● PROBLEM REQUIREMENTS
In the records below, format the lines starting at the line containing "1456x828 pixels." and ending at the line containing "the 数据集 database" as a JSON list of strings, one string per line and no blank lines. Leave the pictures out.
** start DATASET ROWS **
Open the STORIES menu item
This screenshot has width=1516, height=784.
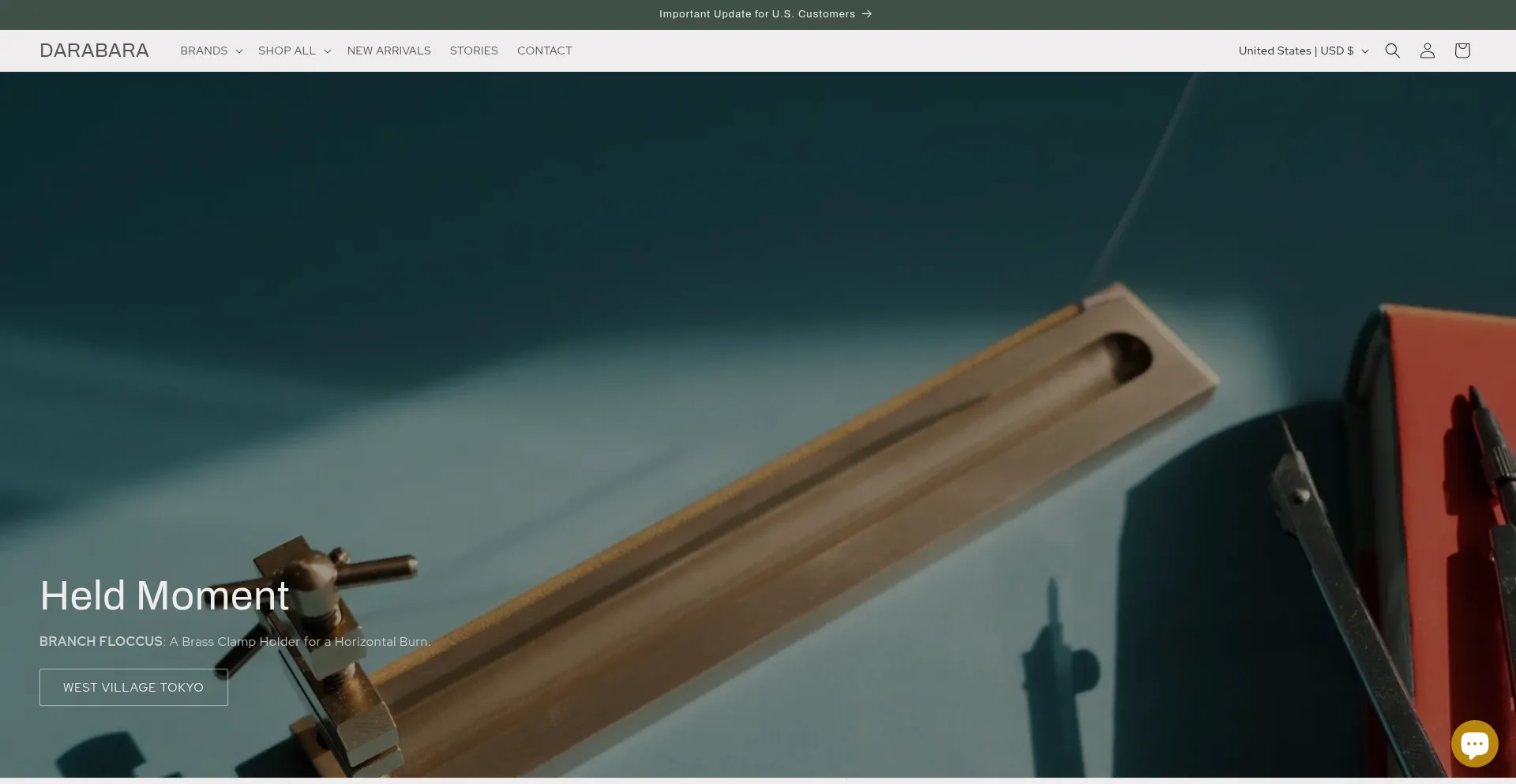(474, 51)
** end DATASET ROWS **
** start DATASET ROWS **
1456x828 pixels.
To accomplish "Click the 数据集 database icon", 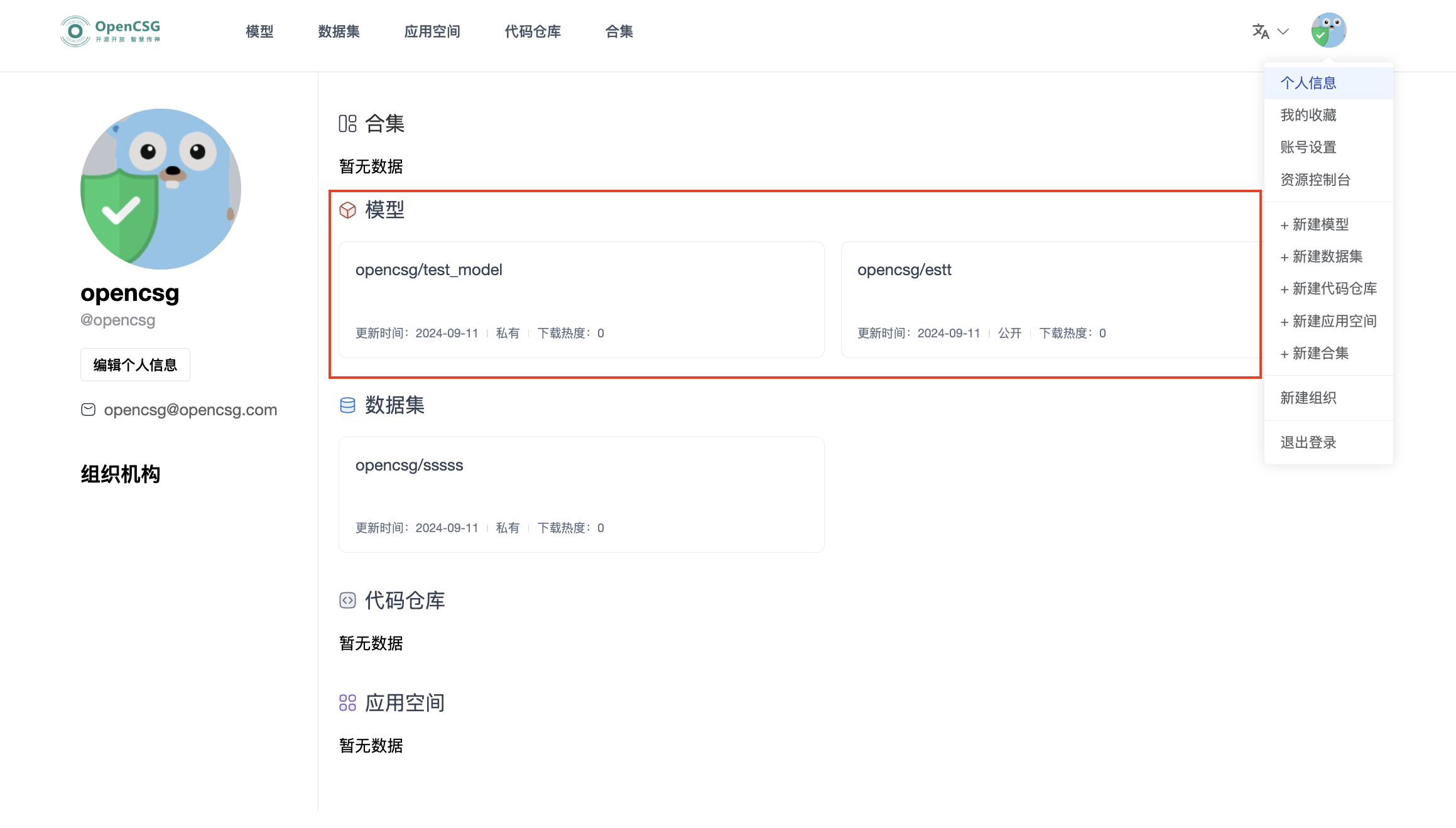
** end DATASET ROWS **
● COMPLETED EXERCISE
[
  "1456x828 pixels.",
  "To accomplish \"Click the 数据集 database icon\", "
]